Baldwin and others Wisconsin leaders called for action after the news report.

Then USA Today discovered Baldwin's office had known about the problems at the Tomah facility since last summer, when her office received a copy of an internal inspection report. A former Tomah VA employee and whistleblower had been trying to get Baldwin to call for an investigation.

She didn't do that publicly until months later after media attention. The senator wrote a guest column in the State Journal last month acknowledging her office "should have done a better job" of listening and communicating, and "I take full responsibility for any mistakes we made."

What her column didn't say is she had fired a top aide and offered her a financial package with a confidentiality clause. Baldwin also is letting a top political lawyer in Washington speak for her on the matter.

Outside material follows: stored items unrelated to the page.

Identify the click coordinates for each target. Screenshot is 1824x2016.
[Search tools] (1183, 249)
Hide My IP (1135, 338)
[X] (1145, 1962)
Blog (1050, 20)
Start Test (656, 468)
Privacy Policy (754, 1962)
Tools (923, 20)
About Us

The amount of money offered to Baldwin's former staffer, Marquette Baylor, to leave quietly is still secret.

Baylor, who rejected the payout deal, is contemplating suing Baldwin, the Milwaukee Journal Sentinel reported, for wrongful firing or sexual discrimination.

What a mess.

A congressional hearing is now being scheduled on the deaths and heavy medication prescribed at the Tomah VA, the Associated Press reported Friday. No date and time have been announced, but the hearing will be in Tomah.

State and federal officials are investigating. The Republican Party of Wisconsin has filed an ethics complaint against Baldwin.

Baldwin's poor handling of the issue is a minor concern compared to the need for veterans to receive responsible care. Still, Baldwin's constituents deserve to know the details of how much she offered her staffer and why.

It's not just a personnel issue, as Baldwin's high-powered lawyer suggests. It's a public issue that demands more transparency.


The Journal Times of Racine, Feb. 24

State AG helps fill gap in drug collection

One of the nasty realities of local governments setting up programs that rely on federal funding is that the support sometimes evaporates.

The feds giveth and the feds taketh away.

That's what happened with the Secure and Responsible Drug Disposal Act which was passed in 2010. It was a stopgap measure until federal regulations were changed. Under it, the Drug Enforcement Administration started to conduct drug take-back events to help local law enforcement agencies dispose of unused prescription drugs.

But last fall, when the federal regulations were changed, the DEA said it would no longer provide the support, which was aimed both at keeping drugs like opiates off the black market and protecting water resources from being tainted by old drugs flushed away.

That left many communities in the lurch after they had set up collection boxes at police stations or conducted collection days, then relied on the DEA help for disposal and coordination.

New Wisconsin Attorney General Brad Schimel stepped up earlier this month to close that gap and help communities around the state continue the program — with state help.

Was there a need? Judging by the collection results from a September drug take-back drive in Wisconsin, the answer is yes. Across the state, the take-back collected some 17 tons — that's right, tons — of unused prescription medications. That made Wisconsin one of the highest participating states in the country.

Schimel said: "With the opiate epidemic devastating families and communities across our state, we must work together to remove unused prescription drugs from circulation. They need to be collected and destroyed."

Schimel said the state Department of Justice would help ease the financial burden on local communities by helping to conduct at least two statewide drug take-back collections this year, the first of which is to take place in May. The DOJ is to work with municipalities to conduct more collections if they are warranted.

Schimel deserves credit for stepping up when the federal program faltered. Now we would hope our congressional delegations would shake the trees and look for ways to restore federal support in coming years.